The attached article below details some of the more complex system interconnects IBM is able to do using XML and a combination of home-grown, partner-owned and somewhat acquired intellectual properties detailing the gluing, shaping and actuating that can be done with a 'pure XML' approach. And by 'pure XML' I mean your middleware between your proprietary new and legacy systems does nothing amongst themselves that is not an XML-based functional activity. And I don't mean just transporting XML as RSS does.

I think it's probably unfair for me to insert this IBM information to compare Microsoft's XML position (and then we go to that ridiculous Ballmer blather about 'workng in the cloud'. He better hope that cloud of obfuscation deceit and delusion doesn't blow away. Cheez Whiz, I hope the cloud around Microsoft's current efforts and non-efforts of the past don't blow away or I will be forced to see 'dos steveos con nada pero los conkachitas y pickelo' as they say south of the border. Well, at least that's how my relatives say it.) as some may argue IBM is a software eveloper and service provider.

The argument will continue that Microsoft let's the developer come up with his interconnections because there's no way to know all the possible things he would need in each disconnect so it's better to give him general purpose parts and he can make his own.

And THAT view of joins between datastores is precisely the 'glue' or 'goo' approach businesses must spend millions on. The developers make the interconnects.

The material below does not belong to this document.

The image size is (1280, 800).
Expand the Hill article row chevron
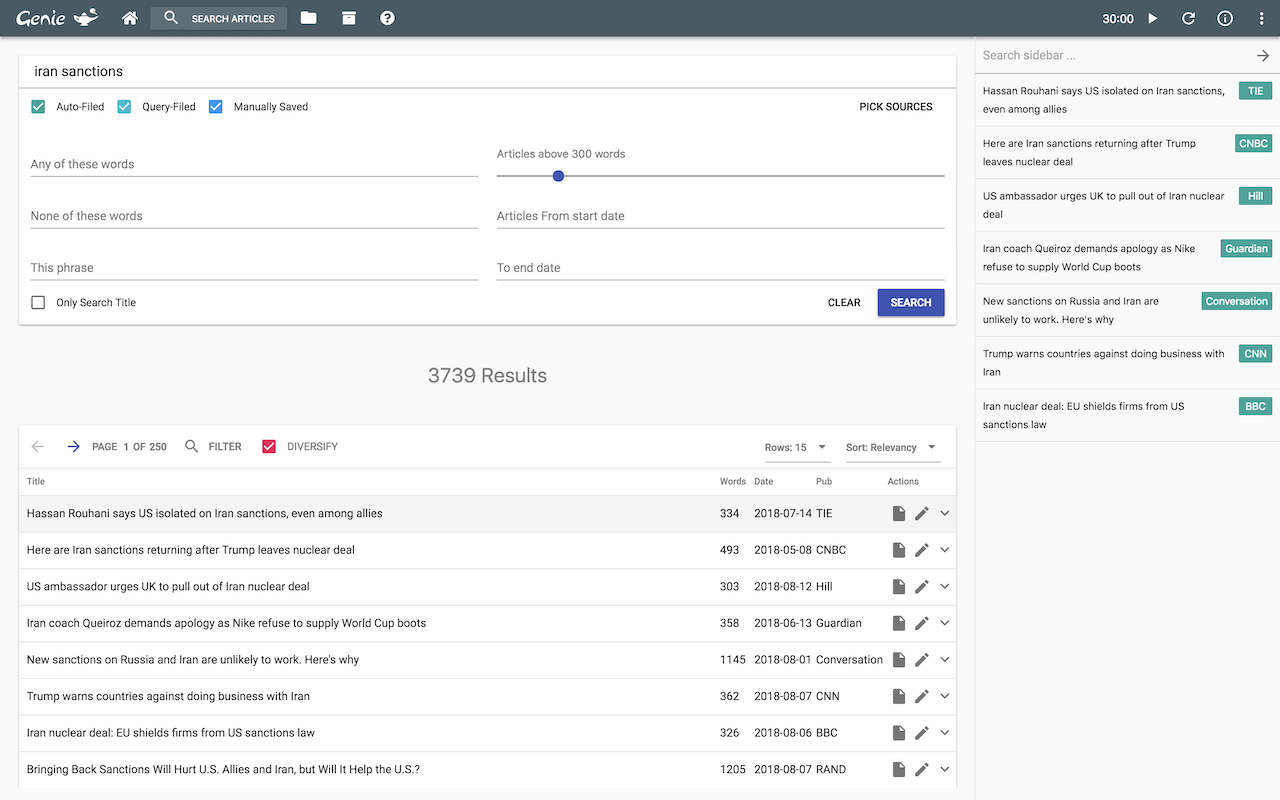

IBM provides the interconnects out of a box. Think this all through and I am confident you will come to the same conclusion: 'Out of the box is better for the user than re-invented wheels'

So we know Microsoft XML tools to their developers are fairly primitive given Microsoft hasn't produced any significant XML-based products since 2001 and they are only now making said tools available to developers (they must think a semantic distinction such as designer/developer will convince a judge a 'designer' works with content and form and a 'developer' works function). LOL

Maybe six years ago Steverino. Today there are XML experts like Charles Goldfarb and his colleagues who will explain quite simply to the court what's going on here with demonstrated capability and vacuously offensive brain-gas.

Oh I know the argument. Microsoft builds software and their independent developers do the actual 'integration'. That's great. Mind footing the bill for some advertising for some of those top-flight developers using Microsoft tools to pull off anything comparable to what IBM is showing in hardware under software controls for server farm energy management?

Using XML technology properly, it no longer takes a rocket scientist to actuate graphic form's and content. That is what Adobe Apollo demonstrates to us... another example of a company that made their R&D budget count instead of letting the 'partners' count on the R&D budget for jobs.

Do I say Microsoft doesn't use XML? Absolutely not. I am saying they do not use XML properly in the most optimum and empowering ways demonstrated easily (any 14 year old kid can grasp what XML can do between applications if the kid is allowed to read that kind of stuff. Parental control can be so stiffling. It's usually exerted to make sure the kid doesn't do something to embarrass the family or bring on a liability in the form of a lucky lawyer lottery... if there are IP pitfalls in the mix, SOMEbody is going to fall in the hole. Then you have to find some wrecker service to pull his obviously gophered can out of there. Phew. Better have big hambones to be able to hold the whole developer community when it isn't just one but hundreds and thousands that find themselves at the receiving end of a paper shotgun loaded with thousands of little spitballs:

Dear __(Insert name of company here__ . According to __(Insert Affidavit Here)__ , you got what we thought AND you loan what we own. Therefore to wit: 'cease' 'desist' and 'turn it all over' 'Sincerely IP Owner's Counsel, Thus, Thus and Fiddlywits.) 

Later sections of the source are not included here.